Excerpt provided.

SQL Smackdown!!! Cursors VS Loops

smackdown

Ladies and Gentlemen, welcome to the main event of the evening.  The SQL Undercover Smackdown Heavy Weight Championship of the World! 

In the red corner, we hate him, we loath him, I’ve even heard people say he should be deprecated, it’s the Cursor!!! 

Facing him in the blue corner, loved on the forums, praised by developers the world over, everyone’s friend, the Loop!!!

Let’s get ready to RUMBLE!!!!

Welcome along to our new series of SQL Smackdowns where we pitch two methods of achieving something against each other to find out which is the most efficient.

Now before I get going I’m going to be the first to put my hand up and admit that any RBAR operation is going to be nasty and we should really be avoiding doing them in favour of a set based approach where possible.  But there are plenty of use cases where a set based approach just isn’t possible, we might be doing an admin task where we need to cycle through a list of databases or a particular set of data and perform a task.  In those cases we need a way of looping through the data to perform an action.

Raw records.

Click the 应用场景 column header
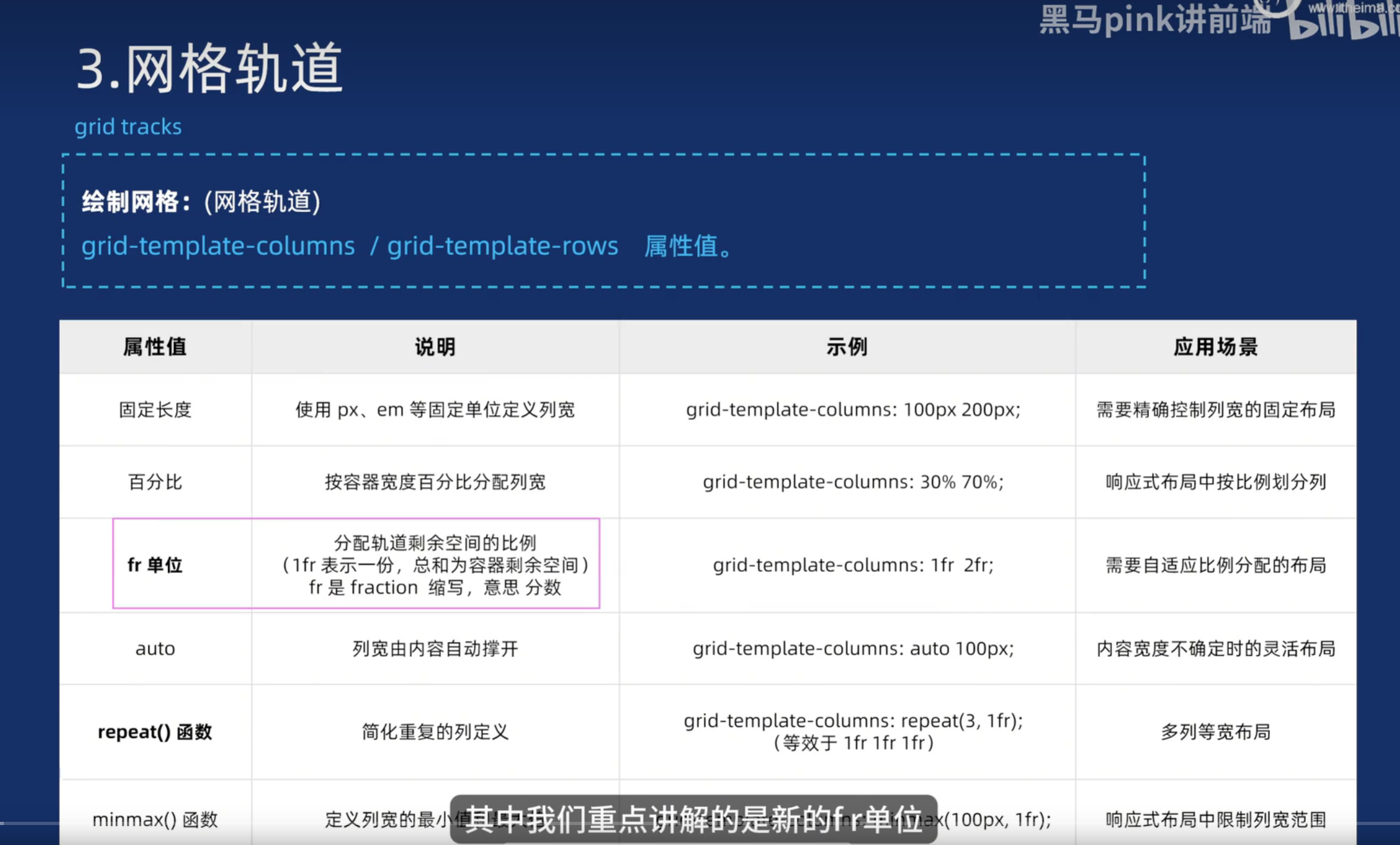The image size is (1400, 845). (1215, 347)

---

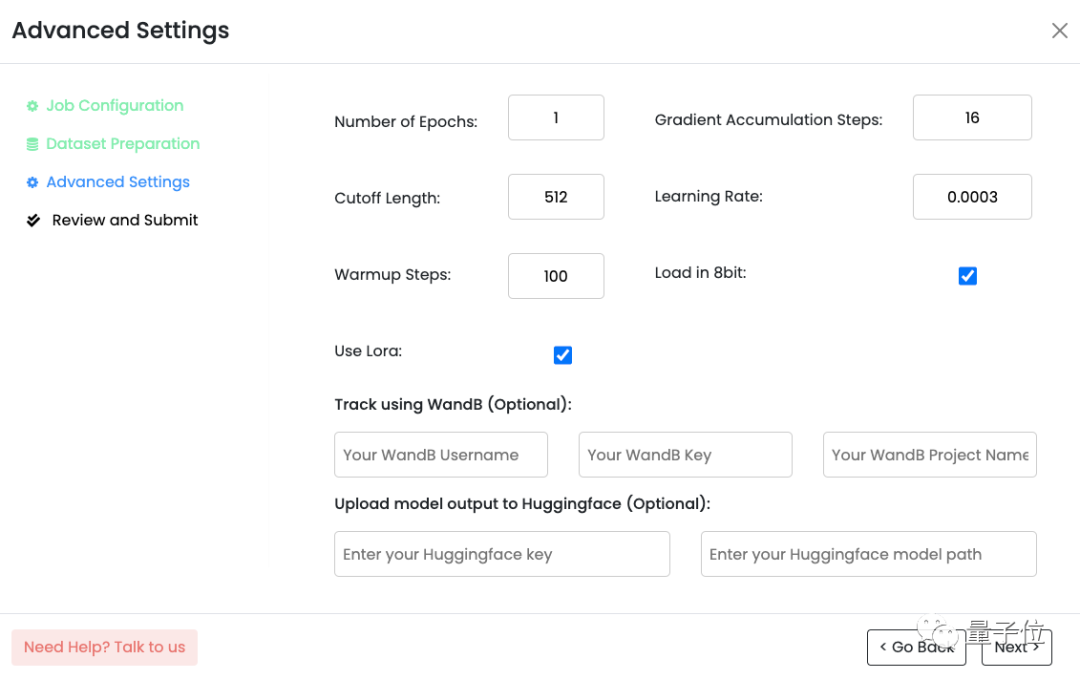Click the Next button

What needs to be done. Return the cursors-versus-loops piece above word for word, from its title through its final sentence.

Output.
SQL Smackdown!!! Cursors VS Loops

smackdown

Ladies and Gentlemen, welcome to the main event of the evening.  The SQL Undercover Smackdown Heavy Weight Championship of the World! 

In the red corner, we hate him, we loath him, I’ve even heard people say he should be deprecated, it’s the Cursor!!! 

Facing him in the blue corner, loved on the forums, praised by developers the world over, everyone’s friend, the Loop!!!

Let’s get ready to RUMBLE!!!!

Welcome along to our new series of SQL Smackdowns where we pitch two methods of achieving something against each other to find out which is the most efficient.

Now before I get going I’m going to be the first to put my hand up and admit that any RBAR operation is going to be nasty and we should really be avoiding doing them in favour of a set based approach where possible.  But there are plenty of use cases where a set based approach just isn’t possible, we might be doing an admin task where we need to cycle through a list of databases or a particular set of data and perform a task.  In those cases we need a way of looping through the data to perform an action.